Commenting on the RasGas downgrade, Moody’s says: ‘The rating . reflects the more limited coverage of the company’s new insurance policies, in particular relating to terrorism and sabotage. This has increased the event risk associated with the project.’
The new insurance policies taken out by RasGas were signed on 15 December, and the company now has $100 million worth of terrorism cover for property damage and business interruption for its onshore operations. The book value of the project company’s assets is about $1,600 million, but the estimated maximum loss (EML) is much smaller. Moody’s says the rating is supported by the company’s high liquidity – it maintains a six-month debt service reserve – but that this, combined with the $100 million terrorism policy, might not cover the EML.
Moody’s says its considerably higher rating for Oman LNG is supported by comprehensive insurance policies, which were rolled over on 15 January. Unlike RasGas, Oman LNG is thought to have sufficient available liquidity and terrorism cover to exceed its EML, including the impact of business interruption.
Moody’s makes no distinction in the threat posed to the two LNG projects apart from to state that RasGas has a ‘a high profile in the host country’.

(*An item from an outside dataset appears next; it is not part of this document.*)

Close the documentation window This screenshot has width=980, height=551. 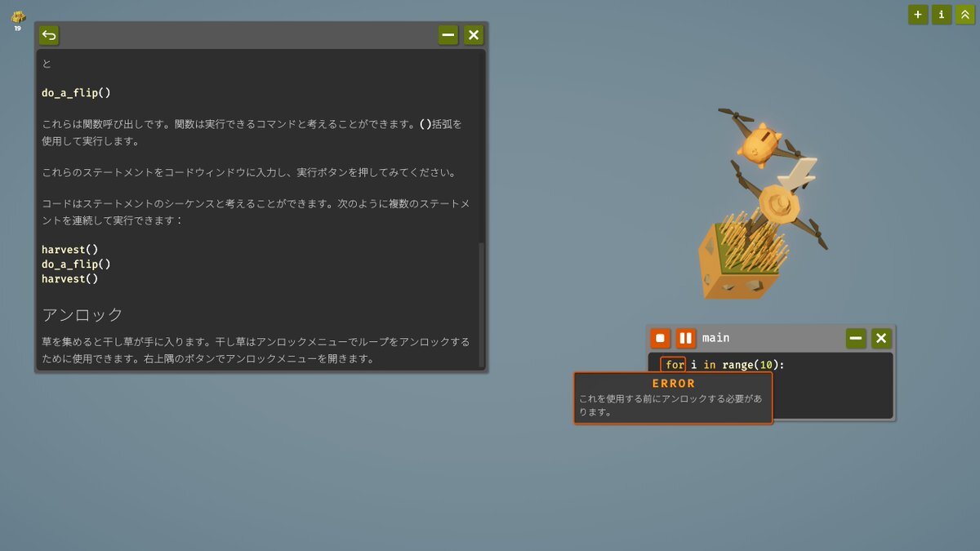pyautogui.click(x=474, y=35)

The lowering of the RasGas debt rating will reinforce one of the growing concerns of regional project financiers (MEED 20:12:02, Cover Story). Prior to 11 September 2001, full terrorism cover was usually included free in installation insurance policies. After the attacks, insurance companies were quick to remove these clauses. Not only does terrorism cover now have to be bought separately, it can only be purchased at a costly price and there is only limited availability – getting policies written for more than $100 million-150 million can stretch the market.
With a string of major project finance deals scheduled to come to market over the next few months – among them RasGas II– bankers will be checking the insurance small-print closely to see if pricing patterns should be adjusted.